所示文本:
2019-004-0-Cendertron,动态爬虫与敏感信息泄露检测

Cendertron,动态爬虫与敏感信息泄露检测
Cendertron = Crawler + Rendertron

Usage | 使用
Locally Development | 本地开发
在本地开发中,我们只需要如正常的
$ git clone https://github.com/wx-chevalier/Chaos-Scanner
$ cd cendertron
$ yarn install
$ npm run dev
启动之后可以按提示打开浏览器界面:

这里我们可以以 DVWA 作为测试目标,在输入框内输入 http://localhost:8082/
然后执行爬取,即可得到如下结果:
{
"isFinished": true,
"metrics": {
"executionDuration": 116177,
"spiderCount": 51,
"depth": 4
},
"spiderMap": {
"http://localhost:8082/vulnerabilities/csrf/": [
{
"url": "http://localhost:8082/vulnerabilities/view_source.php?id=csrf&security=low",
"parsedUrl": {
"host": "localhost:8082",
"pathname": "/vulnerabilities/view_source.php",
"query": {
"id": "csrf",
"security": "low"
}
},
"hash": "localhost:8082#/vulnerabilities/view_source.php#idsecurity",
"resourceType": "document"
}
// ...
]
}
}
需要说明的是,因为
Deploy in Docker | 部署在Docker 中
# build image
$ docker build -t cendertron .
# run as contaner
$ docker run -it --rm -p 3033:3000 --name cendertron-instance cendertron
# run as container, fix with Jessie Frazelle seccomp profile for Chrome.
$ wget https://raw.githubusercontent.com/jfrazelle/dotfiles/master/etc/docker/seccomp/chrome.json -O ~/chrome.json
$ docker run -it -p 3033:3000 --security-opt seccomp=$HOME/chrome.json --name cendertron-instance cendertron
# or
$ docker run -it -p 3033:3000 --cap-add=SYS_ADMIN --name cendertron-instance cendertron
# use network and mapping logs
$ docker run -d -p 3033:3000 --cap-add=SYS_ADMIN --name cendertron-instance --network wsat-network cendertron
Deploy as FC | 以函数式计算方式部署
Install cendertron from NPM:
# set not downloading chromium
$ PUPPETEER_SKIP_CHROMIUM_DOWNLOAD=true
$ yarn add cendertron
# or
$ npm install cendertron -S
Import Crawler
and use in your code:
const crawler = new Crawler(browser, {
onFinish: () => {
callback(crawler.spidersRequestMap);
},
});
let pageUrl =
evtStr.length !== 0 && evtStr.indexOf("{") !== 0
? evtStr
: "https://www.aliyun.com";
crawler.start(pageUrl);
If you want to use it in Alibaba Function Computing Service, cendertron-fc provides simple template.

任务目标:
(A) 在 Cendertron 说明文本中,以 DVWA 为目标的爬取结果里,"spiderCount" 的值是多少?
(B) 根据 Cendertron 说明文本,逐条判断下列说法是否成立,回答"是"或"否",并原样引用文中起决定作用的字句:(i)Docker 运行命令把容器的 3000 端口映射到主机的 3033 端口;(ii)通过 NPM 安装 cendertron 时会下载 Chromium;(iii)示例代码中 pageUrl 的默认值为 https://www.aliyun.com。
(C) 请逐字誊写 Cendertron 说明文本中从 "# run as contaner" 到 "profile for Chrome." 的部分,首尾两处均包括在内。
完成本练习无需用到这些记录。

记录信息:
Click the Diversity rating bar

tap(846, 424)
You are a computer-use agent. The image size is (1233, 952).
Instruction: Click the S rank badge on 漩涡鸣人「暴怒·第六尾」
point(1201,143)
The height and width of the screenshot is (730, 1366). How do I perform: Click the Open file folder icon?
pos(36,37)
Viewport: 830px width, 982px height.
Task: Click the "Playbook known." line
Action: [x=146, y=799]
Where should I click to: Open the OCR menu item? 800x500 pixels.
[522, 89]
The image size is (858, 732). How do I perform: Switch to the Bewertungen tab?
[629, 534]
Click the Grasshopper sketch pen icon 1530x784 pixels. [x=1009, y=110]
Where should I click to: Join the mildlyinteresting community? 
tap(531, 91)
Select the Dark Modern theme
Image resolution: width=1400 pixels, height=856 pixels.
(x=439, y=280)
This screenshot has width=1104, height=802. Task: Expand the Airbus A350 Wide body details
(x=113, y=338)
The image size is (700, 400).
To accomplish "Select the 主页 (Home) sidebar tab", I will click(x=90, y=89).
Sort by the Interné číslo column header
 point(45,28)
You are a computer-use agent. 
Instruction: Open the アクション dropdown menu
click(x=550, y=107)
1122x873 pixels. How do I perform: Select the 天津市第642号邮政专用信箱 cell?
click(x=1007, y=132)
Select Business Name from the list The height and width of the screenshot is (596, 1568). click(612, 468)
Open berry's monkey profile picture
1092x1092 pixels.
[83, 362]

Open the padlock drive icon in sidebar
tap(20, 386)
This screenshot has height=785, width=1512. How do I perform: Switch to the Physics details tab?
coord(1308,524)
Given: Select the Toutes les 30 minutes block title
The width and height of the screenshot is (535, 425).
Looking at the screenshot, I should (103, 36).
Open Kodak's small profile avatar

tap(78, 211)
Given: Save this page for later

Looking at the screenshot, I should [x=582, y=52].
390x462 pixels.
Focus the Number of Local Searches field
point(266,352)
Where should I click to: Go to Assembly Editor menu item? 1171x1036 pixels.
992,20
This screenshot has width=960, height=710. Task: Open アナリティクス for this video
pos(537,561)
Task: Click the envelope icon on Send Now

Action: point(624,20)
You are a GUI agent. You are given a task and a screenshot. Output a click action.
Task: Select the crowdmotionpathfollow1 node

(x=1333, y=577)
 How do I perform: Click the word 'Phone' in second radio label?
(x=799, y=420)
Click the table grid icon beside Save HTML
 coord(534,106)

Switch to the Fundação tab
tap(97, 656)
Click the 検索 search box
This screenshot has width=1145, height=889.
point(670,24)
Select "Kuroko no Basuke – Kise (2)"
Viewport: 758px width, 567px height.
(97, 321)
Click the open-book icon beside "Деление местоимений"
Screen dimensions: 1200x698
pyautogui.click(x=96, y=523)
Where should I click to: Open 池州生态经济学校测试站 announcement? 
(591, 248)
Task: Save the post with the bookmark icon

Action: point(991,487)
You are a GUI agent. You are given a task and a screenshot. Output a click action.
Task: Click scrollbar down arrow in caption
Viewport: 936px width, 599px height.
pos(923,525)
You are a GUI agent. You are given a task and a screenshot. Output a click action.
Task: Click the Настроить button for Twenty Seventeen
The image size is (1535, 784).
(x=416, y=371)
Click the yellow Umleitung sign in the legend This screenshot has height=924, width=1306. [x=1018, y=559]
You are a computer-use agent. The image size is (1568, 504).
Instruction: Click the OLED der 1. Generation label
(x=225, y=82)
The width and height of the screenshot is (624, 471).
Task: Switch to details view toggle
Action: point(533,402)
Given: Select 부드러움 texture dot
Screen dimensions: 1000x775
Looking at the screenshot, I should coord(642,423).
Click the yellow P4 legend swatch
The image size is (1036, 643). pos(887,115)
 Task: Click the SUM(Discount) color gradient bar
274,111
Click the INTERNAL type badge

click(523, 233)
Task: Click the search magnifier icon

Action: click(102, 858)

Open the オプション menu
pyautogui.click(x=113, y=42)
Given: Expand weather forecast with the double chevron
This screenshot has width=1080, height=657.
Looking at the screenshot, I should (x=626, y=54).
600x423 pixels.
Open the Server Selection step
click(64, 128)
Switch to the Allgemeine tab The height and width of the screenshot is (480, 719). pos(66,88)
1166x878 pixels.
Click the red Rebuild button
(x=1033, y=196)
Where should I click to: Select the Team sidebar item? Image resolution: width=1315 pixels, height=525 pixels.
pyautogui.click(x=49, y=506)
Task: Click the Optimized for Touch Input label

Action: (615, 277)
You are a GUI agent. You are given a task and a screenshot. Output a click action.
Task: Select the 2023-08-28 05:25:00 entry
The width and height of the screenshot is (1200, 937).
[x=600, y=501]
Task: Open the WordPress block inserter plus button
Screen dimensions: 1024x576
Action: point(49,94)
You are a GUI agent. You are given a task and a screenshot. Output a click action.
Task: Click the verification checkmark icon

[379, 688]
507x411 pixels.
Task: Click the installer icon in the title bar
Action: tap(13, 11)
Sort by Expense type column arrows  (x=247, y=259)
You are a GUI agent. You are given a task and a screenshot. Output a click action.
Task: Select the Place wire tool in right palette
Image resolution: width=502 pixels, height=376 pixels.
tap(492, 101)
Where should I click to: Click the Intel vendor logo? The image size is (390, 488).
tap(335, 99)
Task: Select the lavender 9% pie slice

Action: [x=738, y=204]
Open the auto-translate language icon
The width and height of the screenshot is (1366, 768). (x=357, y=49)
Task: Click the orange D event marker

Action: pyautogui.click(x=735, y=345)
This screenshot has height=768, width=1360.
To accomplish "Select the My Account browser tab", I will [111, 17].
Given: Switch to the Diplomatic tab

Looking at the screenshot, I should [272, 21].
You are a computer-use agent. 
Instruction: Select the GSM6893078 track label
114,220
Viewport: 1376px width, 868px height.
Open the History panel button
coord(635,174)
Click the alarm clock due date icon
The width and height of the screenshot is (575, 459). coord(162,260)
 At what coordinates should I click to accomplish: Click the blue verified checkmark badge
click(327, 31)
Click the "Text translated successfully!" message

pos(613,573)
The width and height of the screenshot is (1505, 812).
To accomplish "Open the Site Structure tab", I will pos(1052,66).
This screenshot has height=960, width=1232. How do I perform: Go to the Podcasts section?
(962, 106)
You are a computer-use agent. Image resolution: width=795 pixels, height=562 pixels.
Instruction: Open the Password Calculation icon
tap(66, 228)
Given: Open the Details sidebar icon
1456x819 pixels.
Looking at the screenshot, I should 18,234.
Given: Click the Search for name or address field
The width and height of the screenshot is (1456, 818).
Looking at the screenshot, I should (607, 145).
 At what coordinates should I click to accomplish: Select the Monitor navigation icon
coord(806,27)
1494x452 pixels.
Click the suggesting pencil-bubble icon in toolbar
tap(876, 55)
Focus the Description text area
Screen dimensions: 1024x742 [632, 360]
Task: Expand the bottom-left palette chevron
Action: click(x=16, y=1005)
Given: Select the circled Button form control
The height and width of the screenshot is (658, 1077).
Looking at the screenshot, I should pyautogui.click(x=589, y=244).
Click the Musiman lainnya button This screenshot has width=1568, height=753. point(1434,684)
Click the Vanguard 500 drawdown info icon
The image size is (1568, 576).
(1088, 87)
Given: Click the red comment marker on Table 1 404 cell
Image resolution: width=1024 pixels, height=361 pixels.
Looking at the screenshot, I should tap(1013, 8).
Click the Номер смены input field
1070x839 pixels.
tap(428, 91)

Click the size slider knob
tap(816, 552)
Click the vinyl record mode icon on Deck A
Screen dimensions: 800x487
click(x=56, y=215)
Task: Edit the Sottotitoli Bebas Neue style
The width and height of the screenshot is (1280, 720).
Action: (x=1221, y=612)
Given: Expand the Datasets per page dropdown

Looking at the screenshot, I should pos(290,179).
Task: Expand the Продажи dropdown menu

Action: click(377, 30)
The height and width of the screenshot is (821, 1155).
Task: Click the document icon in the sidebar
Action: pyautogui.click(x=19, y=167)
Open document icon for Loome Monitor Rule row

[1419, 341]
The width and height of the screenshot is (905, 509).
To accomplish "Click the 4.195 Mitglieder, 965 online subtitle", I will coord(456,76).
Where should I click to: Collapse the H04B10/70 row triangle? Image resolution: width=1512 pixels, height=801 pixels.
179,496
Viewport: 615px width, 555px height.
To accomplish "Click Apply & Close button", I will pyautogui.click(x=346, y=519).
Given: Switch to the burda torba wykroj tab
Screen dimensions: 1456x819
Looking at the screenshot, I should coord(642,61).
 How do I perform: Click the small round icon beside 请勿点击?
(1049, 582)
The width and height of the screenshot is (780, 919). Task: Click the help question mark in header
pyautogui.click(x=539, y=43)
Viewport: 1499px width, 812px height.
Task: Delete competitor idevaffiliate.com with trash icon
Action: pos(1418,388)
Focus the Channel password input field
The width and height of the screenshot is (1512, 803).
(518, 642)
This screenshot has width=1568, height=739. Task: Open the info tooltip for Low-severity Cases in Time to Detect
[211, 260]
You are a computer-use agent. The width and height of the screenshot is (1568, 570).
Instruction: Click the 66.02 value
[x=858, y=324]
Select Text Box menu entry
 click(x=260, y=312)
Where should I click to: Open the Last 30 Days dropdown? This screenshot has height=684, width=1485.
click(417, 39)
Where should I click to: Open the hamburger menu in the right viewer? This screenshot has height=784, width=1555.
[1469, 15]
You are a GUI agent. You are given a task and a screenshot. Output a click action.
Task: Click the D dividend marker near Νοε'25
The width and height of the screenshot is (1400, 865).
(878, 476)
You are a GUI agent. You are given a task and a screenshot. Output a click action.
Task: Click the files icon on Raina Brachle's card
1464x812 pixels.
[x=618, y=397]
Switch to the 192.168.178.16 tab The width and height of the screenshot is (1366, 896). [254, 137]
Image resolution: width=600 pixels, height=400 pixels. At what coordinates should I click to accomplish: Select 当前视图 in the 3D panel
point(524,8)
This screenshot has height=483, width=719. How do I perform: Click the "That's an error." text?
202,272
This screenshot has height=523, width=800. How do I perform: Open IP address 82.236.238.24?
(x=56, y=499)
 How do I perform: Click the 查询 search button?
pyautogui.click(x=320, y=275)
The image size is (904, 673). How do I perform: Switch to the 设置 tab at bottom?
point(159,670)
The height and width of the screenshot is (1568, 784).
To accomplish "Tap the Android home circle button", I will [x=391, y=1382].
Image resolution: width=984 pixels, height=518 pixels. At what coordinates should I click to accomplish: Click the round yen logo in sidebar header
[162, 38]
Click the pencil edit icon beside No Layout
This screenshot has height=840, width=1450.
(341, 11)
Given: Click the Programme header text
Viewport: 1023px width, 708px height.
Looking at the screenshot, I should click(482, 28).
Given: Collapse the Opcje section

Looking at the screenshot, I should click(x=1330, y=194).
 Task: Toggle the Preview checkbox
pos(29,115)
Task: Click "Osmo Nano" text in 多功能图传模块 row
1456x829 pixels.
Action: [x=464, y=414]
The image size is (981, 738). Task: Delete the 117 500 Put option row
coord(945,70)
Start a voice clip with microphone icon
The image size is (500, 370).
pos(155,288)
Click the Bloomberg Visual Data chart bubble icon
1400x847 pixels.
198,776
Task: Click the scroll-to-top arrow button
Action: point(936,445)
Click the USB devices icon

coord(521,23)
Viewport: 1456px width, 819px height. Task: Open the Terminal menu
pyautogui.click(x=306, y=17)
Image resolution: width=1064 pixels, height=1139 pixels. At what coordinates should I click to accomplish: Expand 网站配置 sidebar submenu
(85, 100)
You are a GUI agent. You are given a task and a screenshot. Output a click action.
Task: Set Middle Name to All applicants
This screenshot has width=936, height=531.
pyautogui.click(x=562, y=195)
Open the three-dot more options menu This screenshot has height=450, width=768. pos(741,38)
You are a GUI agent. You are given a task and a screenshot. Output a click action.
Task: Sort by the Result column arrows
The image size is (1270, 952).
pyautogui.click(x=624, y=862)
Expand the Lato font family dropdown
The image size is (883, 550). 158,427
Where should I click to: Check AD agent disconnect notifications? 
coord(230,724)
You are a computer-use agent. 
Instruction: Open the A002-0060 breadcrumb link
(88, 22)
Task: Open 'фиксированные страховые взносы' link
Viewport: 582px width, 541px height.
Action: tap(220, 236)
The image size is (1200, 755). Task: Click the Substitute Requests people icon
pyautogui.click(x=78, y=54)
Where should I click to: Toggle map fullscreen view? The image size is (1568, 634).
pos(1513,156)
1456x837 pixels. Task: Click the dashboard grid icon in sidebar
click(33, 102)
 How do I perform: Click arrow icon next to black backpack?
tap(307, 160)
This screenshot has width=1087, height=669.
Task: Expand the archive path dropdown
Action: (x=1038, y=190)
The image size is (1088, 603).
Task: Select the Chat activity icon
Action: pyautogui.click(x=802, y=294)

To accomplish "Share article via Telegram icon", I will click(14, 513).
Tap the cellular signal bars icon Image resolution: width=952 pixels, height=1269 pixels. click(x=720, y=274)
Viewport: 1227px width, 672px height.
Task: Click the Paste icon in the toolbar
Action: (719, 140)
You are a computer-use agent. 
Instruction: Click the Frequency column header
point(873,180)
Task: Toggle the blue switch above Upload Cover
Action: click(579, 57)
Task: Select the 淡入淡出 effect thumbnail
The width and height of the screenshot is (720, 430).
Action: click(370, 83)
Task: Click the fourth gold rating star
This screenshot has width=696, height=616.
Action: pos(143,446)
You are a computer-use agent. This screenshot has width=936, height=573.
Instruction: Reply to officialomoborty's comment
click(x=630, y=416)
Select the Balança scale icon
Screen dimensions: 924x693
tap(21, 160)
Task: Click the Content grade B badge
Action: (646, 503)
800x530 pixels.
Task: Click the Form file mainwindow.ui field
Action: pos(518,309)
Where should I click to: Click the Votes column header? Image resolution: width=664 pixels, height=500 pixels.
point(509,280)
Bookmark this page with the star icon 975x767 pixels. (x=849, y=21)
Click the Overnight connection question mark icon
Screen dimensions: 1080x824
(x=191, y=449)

练习答案:
(A) 51

(B)
(i)是:"-p 3033:3000"
(ii)否:"# set not downloading chromium"
(iii)是:": "https://www.aliyun.com";"

(C)
# run as contaner
$ docker run -it --rm -p 3033:3000 --name cendertron-instance cendertron
# run as container, fix with Jessie Frazelle seccomp profile for Chrome.